Global Voices

The Crowd-Sourced Faroe Islands Answer to Google Translate

faroe islands translate

Screen captions from Faroe Islands Translate website. Image mixed by Nevin Thompson.

What do you do when your national language doesn't show up in Google Translate? If you're the Faroe Islands, you just crowd-source your own solution.

Faroe Islands Translate is a fascinating and fun website created by Visit Faroe Islands, the tourism authority for the islands, and Atlantic Airways, the country's official airline. On the website, locals demonstrate how common (and not so common) words and phrases from a variety of languages — including English, Spanish and French — are spoken in Faroese, the country's official language:

On our website, Faroese volunteers will live-translate words or sentences for free. It’s simple. You write, and a random Faroese volunteer will translate by sending a live translation which they have filmed with their smartphone.
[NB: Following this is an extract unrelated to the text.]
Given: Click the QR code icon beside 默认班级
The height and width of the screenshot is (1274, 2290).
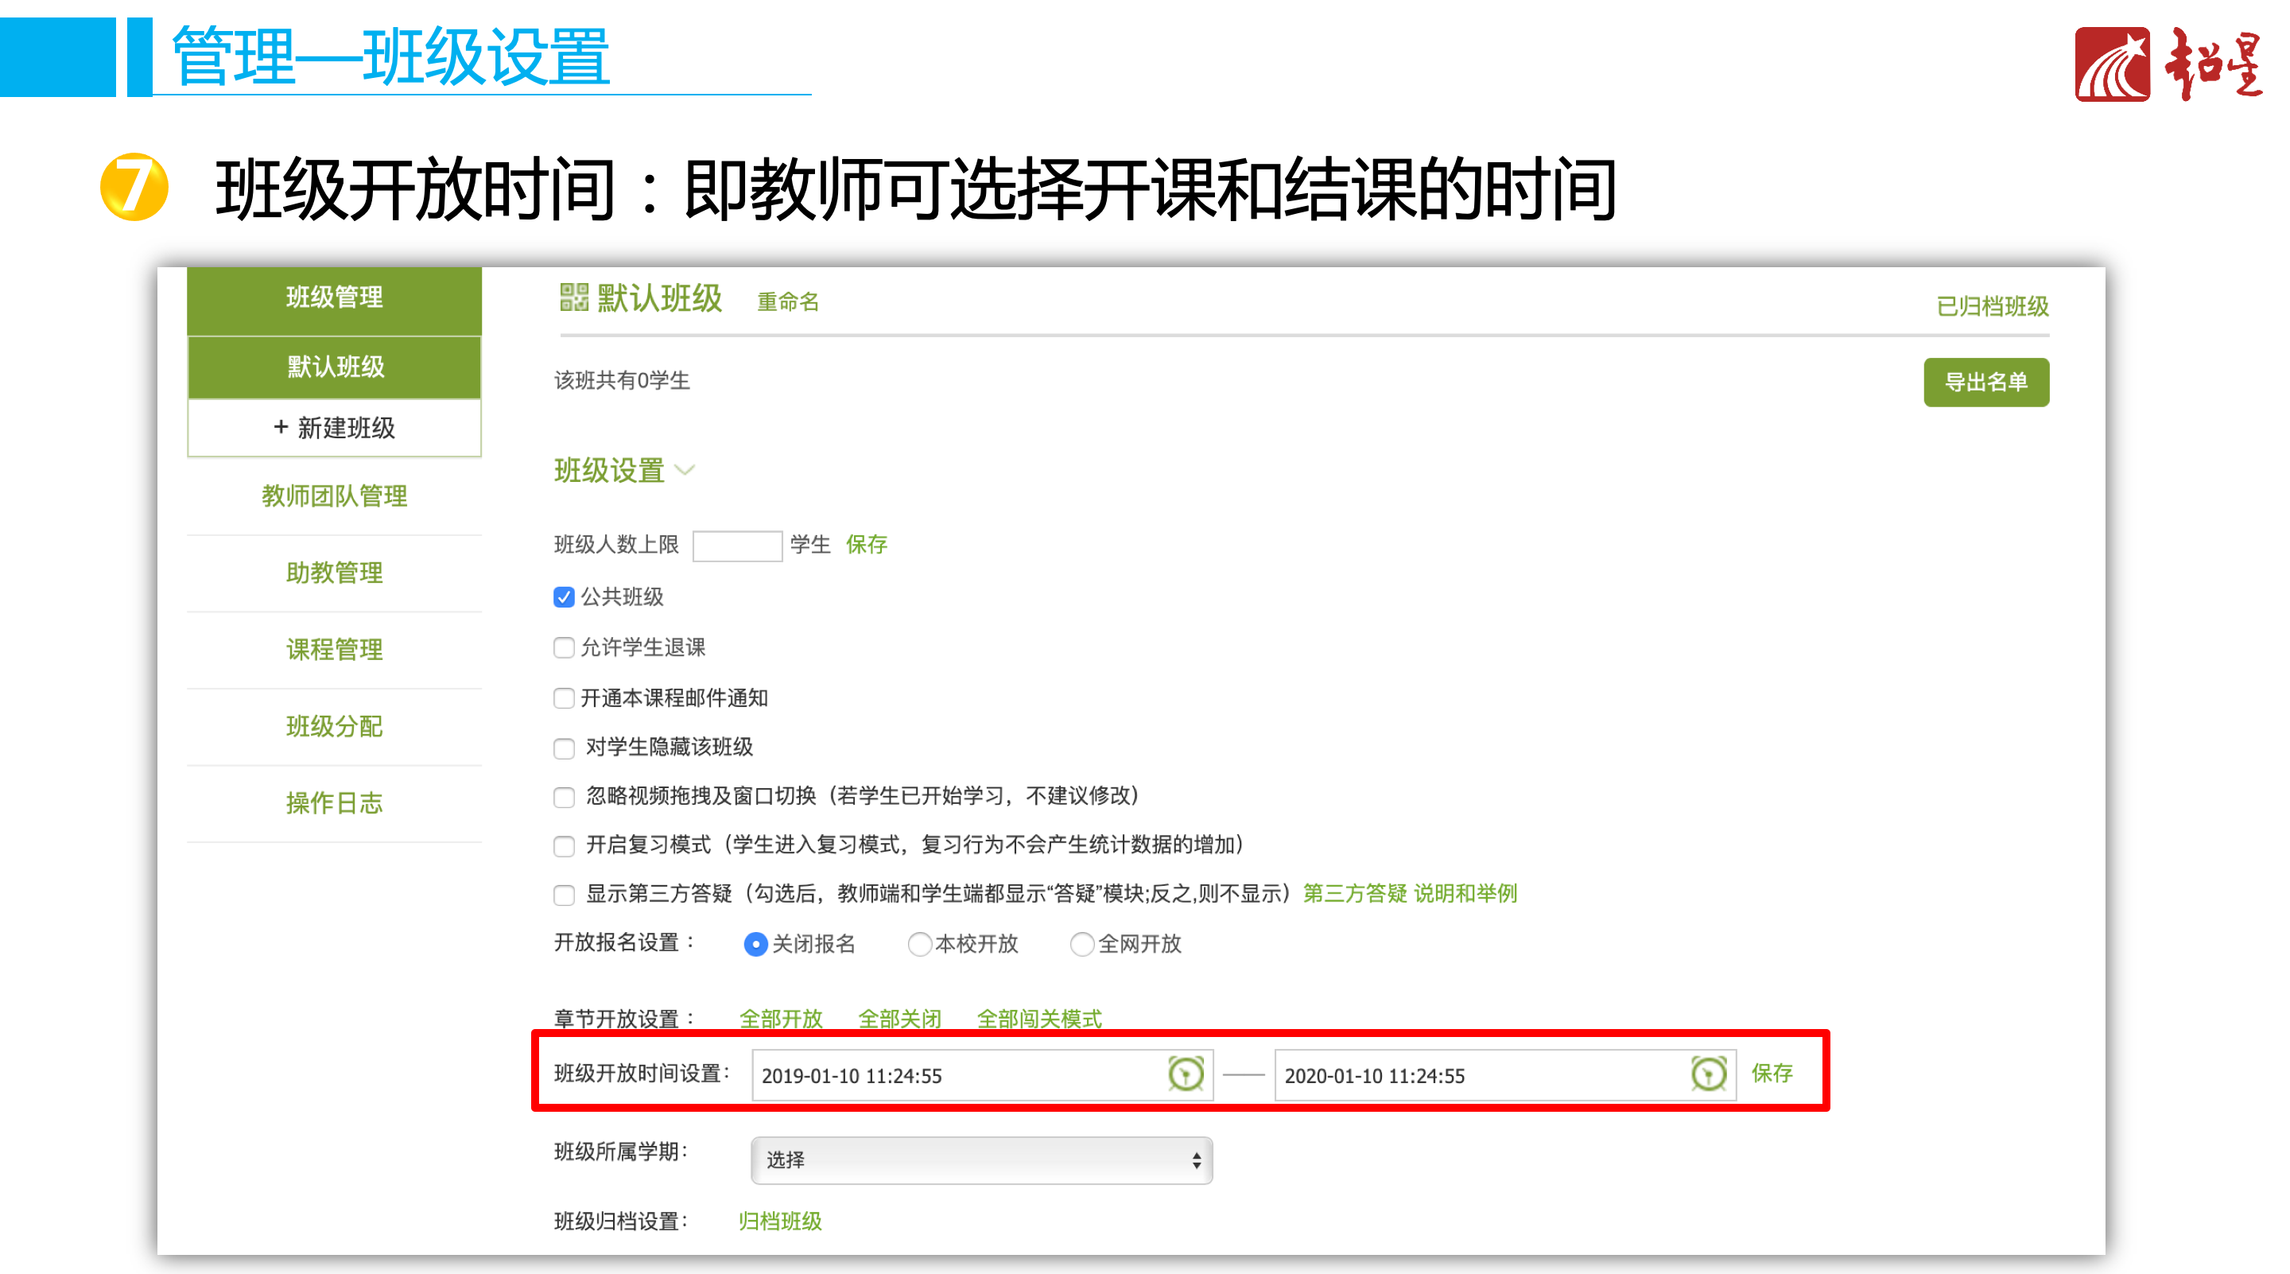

The results of this project are often delightful:

life is wonderful in faroese

Screen caption from Faroe Islands Translate. Click to view translation.

Since translation requests are all crowd-sourced from the Internet, the website features a wide variety of phrases in Faroese, from asking directions to how to ask a Faroe Islander for a date. Thanks to the website, no matter what time of day it is, there is always someone ready to translate for you in real-time.

faroe island translate

Screen caption from Faroe Islands Translate. Click here to view translation.
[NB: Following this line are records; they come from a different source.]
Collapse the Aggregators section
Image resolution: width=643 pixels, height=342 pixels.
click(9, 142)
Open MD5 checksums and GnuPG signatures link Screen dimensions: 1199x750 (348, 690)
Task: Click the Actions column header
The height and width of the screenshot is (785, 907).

The Faroe Islands form an archipelago located in the Atlantic Ocean to the north of Scotland. An autonomous country within the kingdom of Denmark, the Faroe Islands are home to about 50,000 people, making Faroese a minority language and a challenge for Google Translate to address accurately.
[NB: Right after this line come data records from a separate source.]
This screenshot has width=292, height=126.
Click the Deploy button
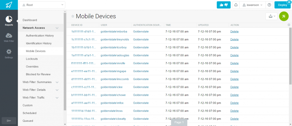(x=283, y=5)
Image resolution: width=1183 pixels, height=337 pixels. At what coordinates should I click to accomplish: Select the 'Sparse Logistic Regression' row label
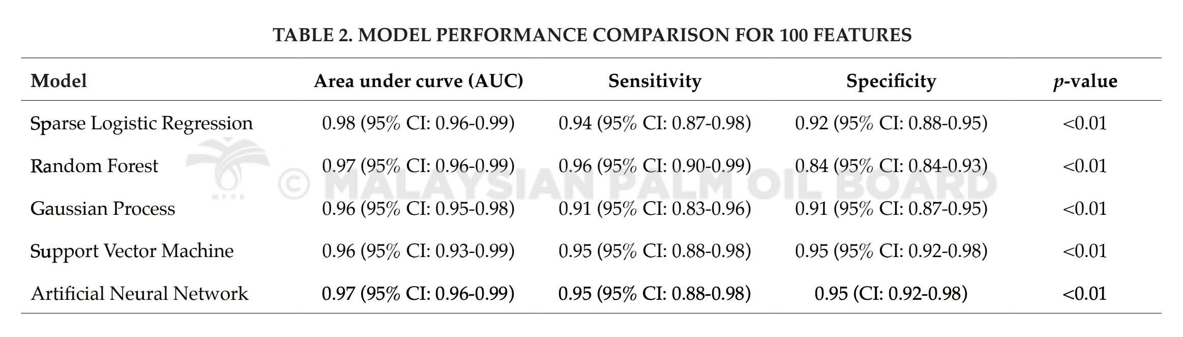(141, 124)
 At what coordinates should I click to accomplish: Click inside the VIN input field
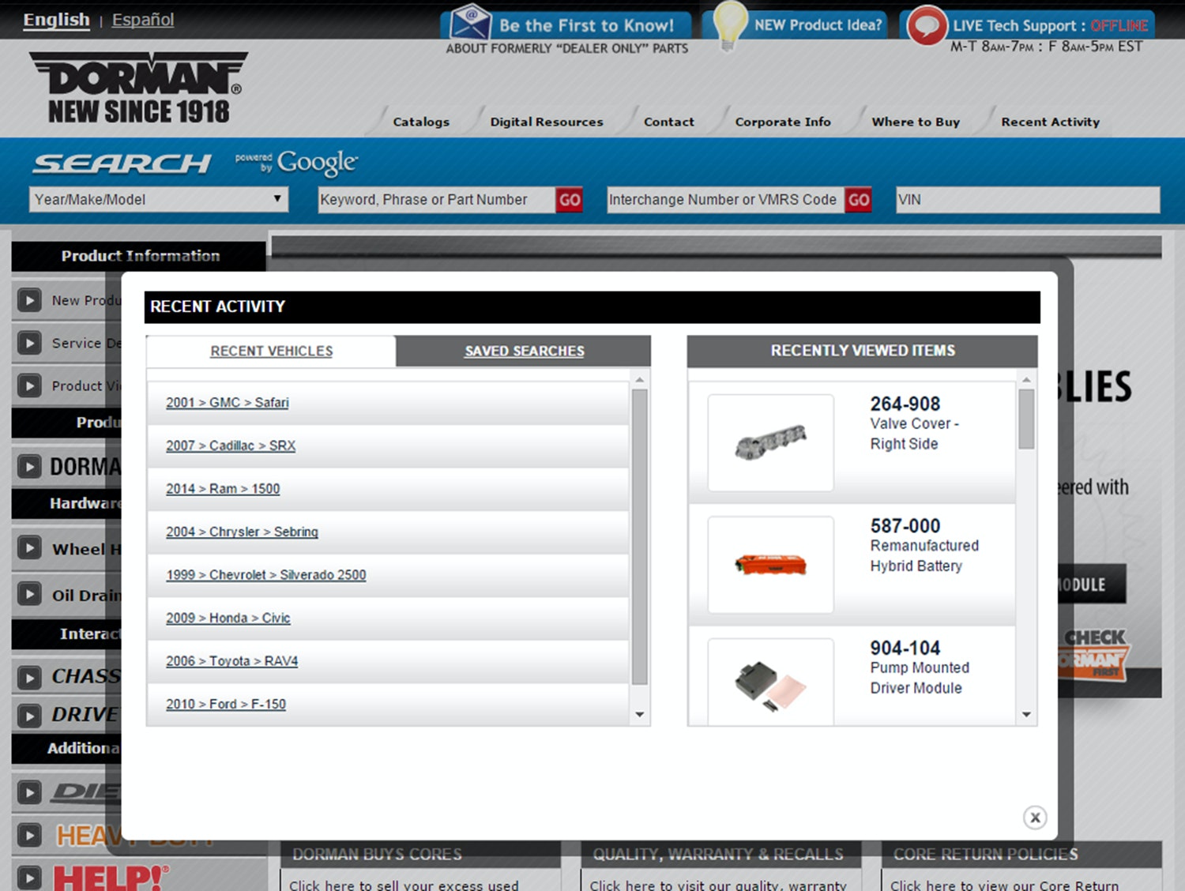tap(1027, 199)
Between full-time residents of the islands and islanders who now live in other parts of the world, there are about 75,000 speakers of Faroese. The language of the archipelago is descended from Old West Norse which was spoken by the Norse settlers who arrived on the islands in the 9th Century.

This isn't the first time the Faroe Islanders have literally put themselves on the map. In 2016, with their country still not appearing on Google Street View, the tourism commission decided to launch Sheepview360. Five of the island’s sheep were fitted with a 360-degree camera in order to take panoramic images of the entire country. Shortly afterward, Google Maps showed up to map the Faroe Islands.

It is now Google Translate's turn to catch-up to the island's clever, do-it-yourself solutions.